In this directory, a notebook is provided to illustrate evaluating models using various performance measures which can be found in reco_utils.
Notebook | Description |
---|---|
evaluation | Examples of different rating and ranking metrics in Python+CPU and PySpark environments. |
Two approaches for evaluating model performance are demonstrated along with their respective metrics.

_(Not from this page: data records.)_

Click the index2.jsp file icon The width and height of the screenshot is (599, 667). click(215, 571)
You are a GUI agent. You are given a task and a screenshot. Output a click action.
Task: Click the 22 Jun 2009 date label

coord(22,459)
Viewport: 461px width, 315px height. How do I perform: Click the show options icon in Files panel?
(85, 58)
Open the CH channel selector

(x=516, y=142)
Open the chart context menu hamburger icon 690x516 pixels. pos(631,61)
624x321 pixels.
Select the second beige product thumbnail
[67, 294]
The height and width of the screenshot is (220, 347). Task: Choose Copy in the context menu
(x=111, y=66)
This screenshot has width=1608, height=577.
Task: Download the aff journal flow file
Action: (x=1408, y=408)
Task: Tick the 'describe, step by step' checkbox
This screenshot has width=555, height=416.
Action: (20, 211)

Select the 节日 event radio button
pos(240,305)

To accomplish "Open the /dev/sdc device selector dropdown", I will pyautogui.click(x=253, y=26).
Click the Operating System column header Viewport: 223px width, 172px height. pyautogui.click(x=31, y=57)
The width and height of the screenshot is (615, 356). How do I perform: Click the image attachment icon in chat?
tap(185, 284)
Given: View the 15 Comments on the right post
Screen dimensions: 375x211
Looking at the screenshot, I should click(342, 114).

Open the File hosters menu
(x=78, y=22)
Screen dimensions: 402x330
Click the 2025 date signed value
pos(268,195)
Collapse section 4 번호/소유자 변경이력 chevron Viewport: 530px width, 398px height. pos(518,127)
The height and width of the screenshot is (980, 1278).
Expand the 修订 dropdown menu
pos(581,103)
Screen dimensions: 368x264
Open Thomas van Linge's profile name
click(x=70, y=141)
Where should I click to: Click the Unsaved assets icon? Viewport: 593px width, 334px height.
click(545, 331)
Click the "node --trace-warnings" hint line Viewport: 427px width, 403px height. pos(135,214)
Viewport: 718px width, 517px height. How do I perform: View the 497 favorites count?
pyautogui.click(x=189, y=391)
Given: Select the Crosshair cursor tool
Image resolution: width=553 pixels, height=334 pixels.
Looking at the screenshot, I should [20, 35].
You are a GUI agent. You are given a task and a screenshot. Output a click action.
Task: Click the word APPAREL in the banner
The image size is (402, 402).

- Rating Metrics: These are used to evaluate how accurate a recommender is at predicting ratings that users gave to items
- Root Mean Square Error (RMSE) - measure of average error in predicted ratings
- R Squared (R2) - essentially how much of the total variation is explained by the model
- Mean Absolute Error (MAE) - similar to RMSE but uses absolute value instead of squaring and taking the root of the average
- Explained Variance - how much of the variance in the data is explained by the model
- Ranking Metrics: These are used to evaluate how relevant recommendations are for users
- Precision - this measures the proportion of recommended items that are relevant
- Recall - this measures the proportion of relevant items that are recommended
- Normalized Discounted Cumulative Gain (NDCG) - evaluates how well the predicted items for a user are ranked based on relevance
- Mean Average Precision (MAP) - average precision for each user normalized over all users
- Arear Under Curver (AUC) - integral area under the receiver operating characteristic curve
- Logistic loss (Logloss) - the negative log-likelihood of the true labels given the predictions of a classifier
References:
- Asela Gunawardana and Guy Shani: A Survey of Accuracy Evaluation Metrics of Recommendation Tasks
- Dimitris Paraschakis et al, "Comparative Evaluation of Top-N Recommenders in e-Commerce: An Industrial Perspective", IEEE ICMLA, 2015, Miami, FL, USA.
- Yehuda Koren and Robert Bell, "Advances in Collaborative Filtering", Recommender Systems Handbook, Springer, 2015.
- Chris Bishop, "Pattern Recognition and Machine Learning", Springer, 2006.